Just realized I never actually answered your question; the county is Wayne.
I drove through there once, but that’s about it. It’s named after Rev. War General “Mad” Anthony Wayne!
Very interesting. I must say I agree. I feel that the popular deception is that corporations operate using a predictable model and thus can be curtailed if that is the public desire. This is not the case however, even in communities filled with activists. I think of the town i went to college in, Arcata CA, where most fast food was banned from the city and all of it was kept out of the plaza. The major metropolitan area near Arcata (Eureka) had even begun to adopt some of the policies which Arcata believed to help their local businesses. Students from HSU protested the addition of a Walmart to the Bayside mall for 3 months; then when school was out of session for summer Walmart hopped right in and established itself as an anchor store. This destroyed what few businesses still struggled to survive in the mall leaving little more than a food-court and a Sears to compete.
I really only hold one contention regarding your article. My opinion is that Walmart is the free market solution. People inevidably choose Walmart over other businesses because they have a brand and massive corporate staff to make their stores more appealing. Walmart doesn’t limit the market, it is the market solution to the inefficiency of small business. It just so happens that this particular type of inefficiency holds the keys to more diverse employment opportunities, higher wages, a sense of community and the American aesthetic.
Well put. I guess I would say that we, as a society composed of these smaller communities, like Arcata, reserve the right to regulate the marketplace in order to preserve these “inefficiencies.” But we need to come up with a different jargon. The instant a community’s uniqueness get quantified as “inefficient,” we’re just screwed.

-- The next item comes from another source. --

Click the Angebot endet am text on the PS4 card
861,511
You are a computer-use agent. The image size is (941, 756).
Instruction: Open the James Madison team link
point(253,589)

Thanks for reading and the very inciteful comment. I would, however, caution against the notion of Walmart being a “market solution,” because it depends on what exactly you mean by “market solution.” It certainly is not a “free-market” solution, since Walmart uses — and has always used — deep political lobbying and connections to shape markets in accordance with the company’s own desires: pressuring for tax incentives, redesigning zoning laws in its favor, re-structuring labor laws in its favor, restructuring trade laws in its favor, etc. Many people “choose” to shop at Walmart because it seems to provide a solution to supposed small business inefficiencies (which do exists, of course, but not always), when in reality the company successfully frames its low prices as a solution to the growing problems of income inequality, the crushing of labor rights, a massive trade imbalance, and a disregard for environmental planning — all of which are problems that Walmart has helped to create. Basically, Walmart makes impoverishment a selling point: people often think it’s the best deal, but that’s only because it’s the only deal, so they make the best of it. Walmart may be a lot of things, but a “free market solution” is iffy.
You had me at “Aspidochelone”.
I confess: I had to look that word up first, but dammit, it just fit.

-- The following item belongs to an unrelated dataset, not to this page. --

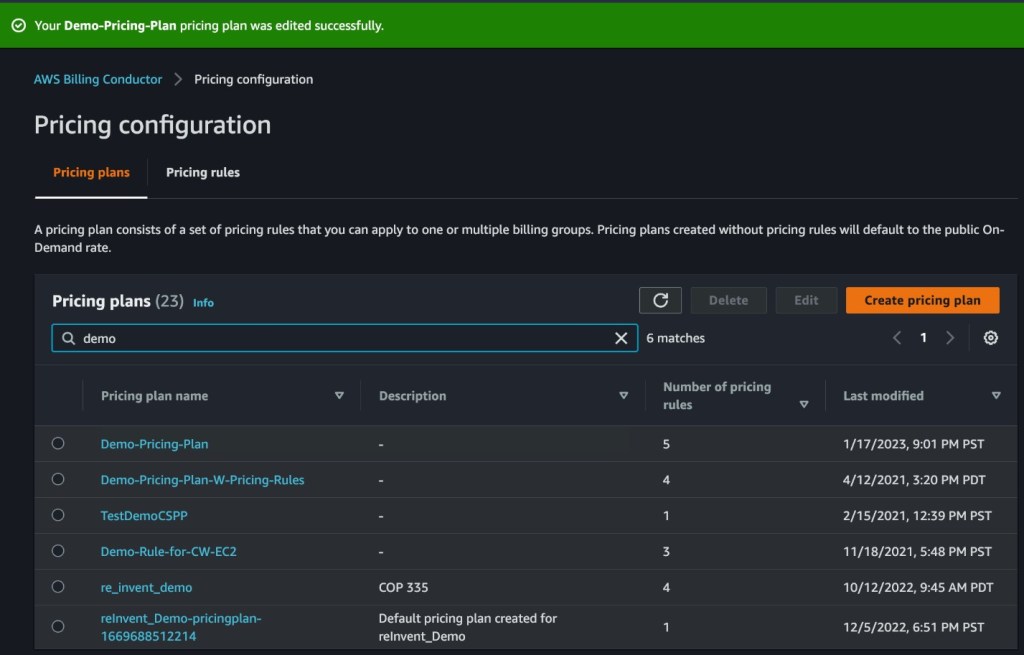Image resolution: width=1024 pixels, height=655 pixels.
Task: Open the Demo-Rule-for-CW-EC2 plan link
Action: [168, 551]
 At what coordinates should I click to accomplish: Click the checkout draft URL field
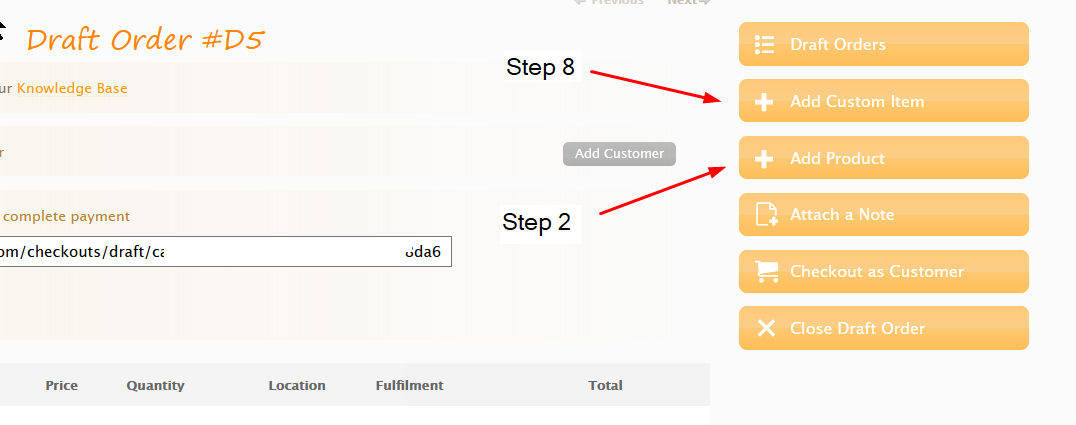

I live in Arkansas, and when I travel to the southern part of the state, I’ll sometimes see a Wal-mart that is obviously the only option for people to get what they need. There’s nothing for miles around in such places. Just fields of soybeans or whatever. In such places, Wal-Mart makes sense and is even necessary. But in the suburbs, not so much….
I certainly wouldn’t begrudge anyone from going to Walmart. Hell, one of the defining elements of modern capitalism is that you’re always purchasing things from companies/corporations that you know are the very incarnation of evil. No wonder I’m so stressed…
“Hell, one of the defining elements of modern capitalism is that you’re always purchasing things from companies/corporations that you know are the very incarnation of evil.”
It’s been that way since Standard Oil, or maybe the East India Company. You’d think we’d be used to it by now.
I’ll participate in it, but dammit, I’ll never get used to it. I need to have some standards, however unachievable.